Skip to content

tar over SSH

Introduction

As described on my backup page, I headlessly manage backups of my family's Macs over SSH, and occasionally I need to add or update configuration files, scripts and binaries. Instead of dealing with files individually, I prefer to transfer all relevant files in one operation, make changes locally, then transfer everything back in one operation, preserving file ownership and permissions. This is possible by running tar over SSH.

What follows is an example of managing backup-related files on a family member's Mac laptop.

Example

Note

All commands are run on my own Mac, not on the remote Mac.

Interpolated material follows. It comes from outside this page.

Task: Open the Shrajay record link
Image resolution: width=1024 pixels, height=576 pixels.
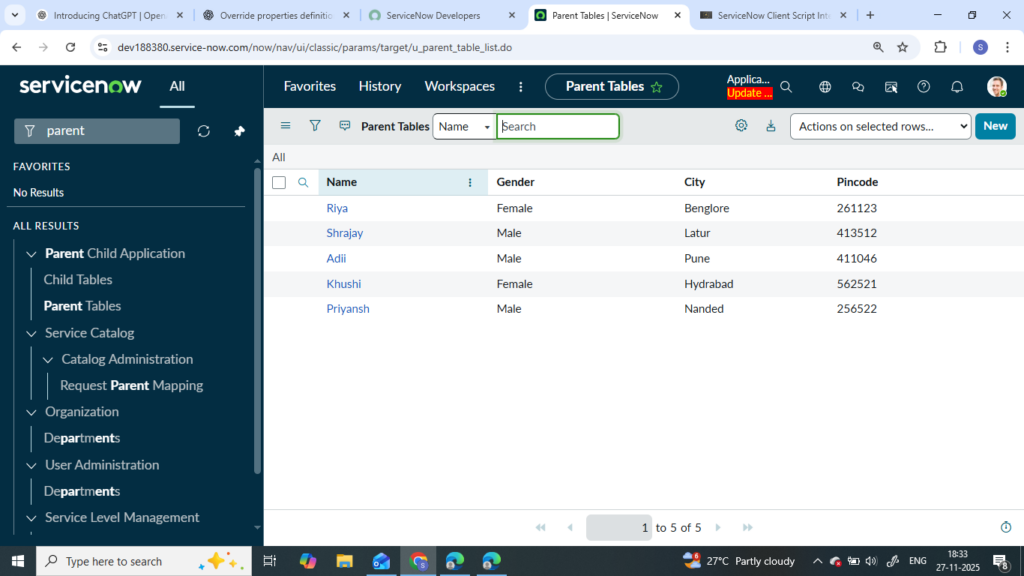Action: coord(344,233)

Set some shell variables that we'll reference throughout.

SSH_ALIAS=foo-mac  # (1)!
MANIFEST_ORIGINAL="${SSH_ALIAS}.original.manifest"  # (2)!
MANIFEST_MODIFIED="${SSH_ALIAS}.modified.manifest"  # (3)!
TAR_ORIGINAL="${SSH_ALIAS}.original.tar"  # (4)!
TAR_MODIFIED="${SSH_ALIAS}.modified.tar"  # (5)!
USER_MAP="${SSH_ALIAS}.user.map"  # (6)!
GROUP_MAP="${SSH_ALIAS}.group.map"  # (7)!
  1. This is an SSH host alias in ~/.ssh/config such that I can SSH to the remote Mac via ssh foo-mac.

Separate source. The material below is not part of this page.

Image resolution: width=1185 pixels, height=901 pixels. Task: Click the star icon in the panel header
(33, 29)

  2. This file is a manifest of remote files and directories to transfer locally.

  3. This file is a manifest of local files and directories to transfer remotely.

  4. This file is a TAR of the files in ${MANIFEST_ORIGINAL}.

  5. This file is a TAR of the files in ${MANIFEST_MODIFIED} to be transferred remotely.

  6. This file maps local user IDs to user names and user IDs within the TAR.

  7. This file maps local group IDs to group names and group IDs within the TAR.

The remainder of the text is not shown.